Matthew Hodgson, CEO and founder of Mosaic Smart Data echoes these sentiments: “There is no standardisation, so the data needs to be normalised, hygiene-checked, with errors and inconsistencies rectified.” He adds, “if this is not done, then it is impossible for accurate real-time data analytics, machine learning or artificial intelligence to be applied across an institution’s entire transaction activity.”

The issues are even thornier in bond markets which are infamously fragmented with different issuers, maturity dates, structures, coupons and liquidity profiles. Although there has been a shift to electronic trading, it is in the more liquid government bond markets, but when it is in the corporate bond sphere it tends to be for smaller trades, according to market participants. In general, their larger counterparts are still negotiated over the phone or via chat.
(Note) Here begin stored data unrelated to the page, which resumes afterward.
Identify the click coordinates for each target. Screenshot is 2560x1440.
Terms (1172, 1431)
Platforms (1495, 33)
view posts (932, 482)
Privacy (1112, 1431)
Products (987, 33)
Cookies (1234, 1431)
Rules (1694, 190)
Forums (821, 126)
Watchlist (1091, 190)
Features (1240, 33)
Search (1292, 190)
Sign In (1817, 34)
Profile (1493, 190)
Accurate bond price sourcing is still one of the biggest challenges for fixed income traders today, according to Vuk Magdelinic, CEO of Overbond. He adds that this makes it difficult to have reliable pricing and build credit curves. Fixed income traders also need aggregation of disparate data as well as modelling to have a deeper view of illiquidity across venues and those different input data sources.
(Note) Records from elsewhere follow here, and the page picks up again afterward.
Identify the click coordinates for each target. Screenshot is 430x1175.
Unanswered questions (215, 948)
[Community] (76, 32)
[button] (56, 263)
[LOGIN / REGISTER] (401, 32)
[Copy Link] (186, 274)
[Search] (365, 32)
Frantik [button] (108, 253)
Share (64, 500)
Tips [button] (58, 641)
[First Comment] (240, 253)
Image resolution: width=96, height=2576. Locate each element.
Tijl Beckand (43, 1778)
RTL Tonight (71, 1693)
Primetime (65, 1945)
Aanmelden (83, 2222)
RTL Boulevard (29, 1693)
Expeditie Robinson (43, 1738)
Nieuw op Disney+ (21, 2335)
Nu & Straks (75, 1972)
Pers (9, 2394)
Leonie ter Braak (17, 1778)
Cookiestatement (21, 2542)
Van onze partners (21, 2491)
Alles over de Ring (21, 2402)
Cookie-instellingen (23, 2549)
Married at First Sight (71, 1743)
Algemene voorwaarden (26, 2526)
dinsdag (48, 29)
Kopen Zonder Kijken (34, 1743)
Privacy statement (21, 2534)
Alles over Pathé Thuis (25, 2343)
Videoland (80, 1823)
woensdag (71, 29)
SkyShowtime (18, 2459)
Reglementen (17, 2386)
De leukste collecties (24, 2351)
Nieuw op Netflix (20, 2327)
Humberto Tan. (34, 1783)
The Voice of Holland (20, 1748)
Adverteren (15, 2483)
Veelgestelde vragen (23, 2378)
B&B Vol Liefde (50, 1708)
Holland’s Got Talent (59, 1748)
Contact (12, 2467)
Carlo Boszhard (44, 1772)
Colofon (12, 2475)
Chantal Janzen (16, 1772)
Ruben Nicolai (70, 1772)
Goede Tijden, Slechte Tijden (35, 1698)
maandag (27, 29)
Overbond’s COBI-Pricing LIVE algorithm addresses these issues by garnering historical data on over 30,000 securities – with a refresh rate of under three seconds – from multiple sources. The tool, which is the latest addition to its corporate and government bond AI suite, aims to provide traders with more accurate pricing data for measuring liquidity of individual securities and ultimately enabling execution automation.

“It’s not just about speed but also precision and accuracy,” says Magdelinic. “A model like COBI-Pricing can help a desk to grow its flow and at the same time preserve a hit ratio of about 10-15% of all RFQs won, and an optimal margin through a margin optimisation model that will guarantee a positive desk P&L.”
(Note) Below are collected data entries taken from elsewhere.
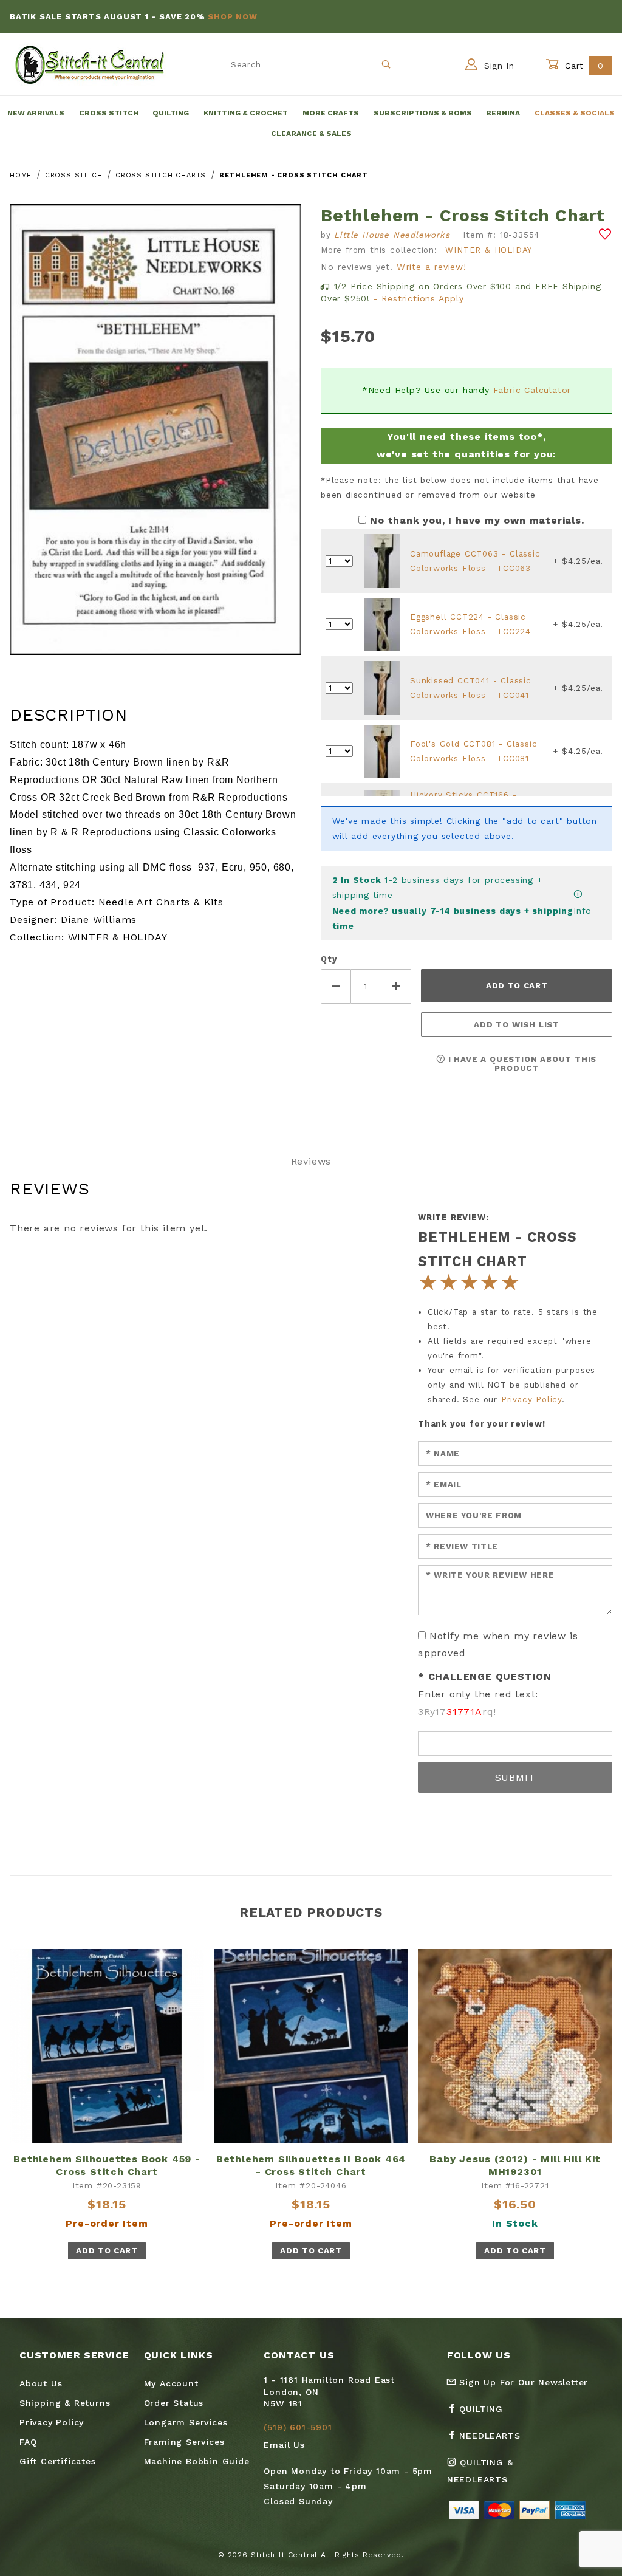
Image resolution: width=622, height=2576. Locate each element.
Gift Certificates (57, 2461)
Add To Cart (106, 2250)
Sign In (497, 65)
Meanwhile, Katana, which incubated within ING before being spun out, recently joined forces with IHS Markit to detect reverting dislocations and relative value insights for up to 200 million bond pairs over six different universes. With a reported accuracy of 91%, the fintech uses machine learning algorithms and the latest big data technologies to analyse live data, and up to ten years of historical data, from IHS Markit.

Looking ahead, there is no doubt that the technology will continue to advance but it may take time for traders to catch up. There not only needs to be more training but also greater retention of the appropriately skilled people to handle transition and deployment of the new technology. For example, high-touch traders may be experienced in their field but not have a complete grasp as to how new models can improve their performance.

This is not surprising as change management and corporate cultural shifts are always understated according to De Souza. “There needs to be more of a quant-based bent to trading in fixed income and more familiarity and understanding of how the technology works,” he says. “This is often overlooked but is critical to building a more robust market.”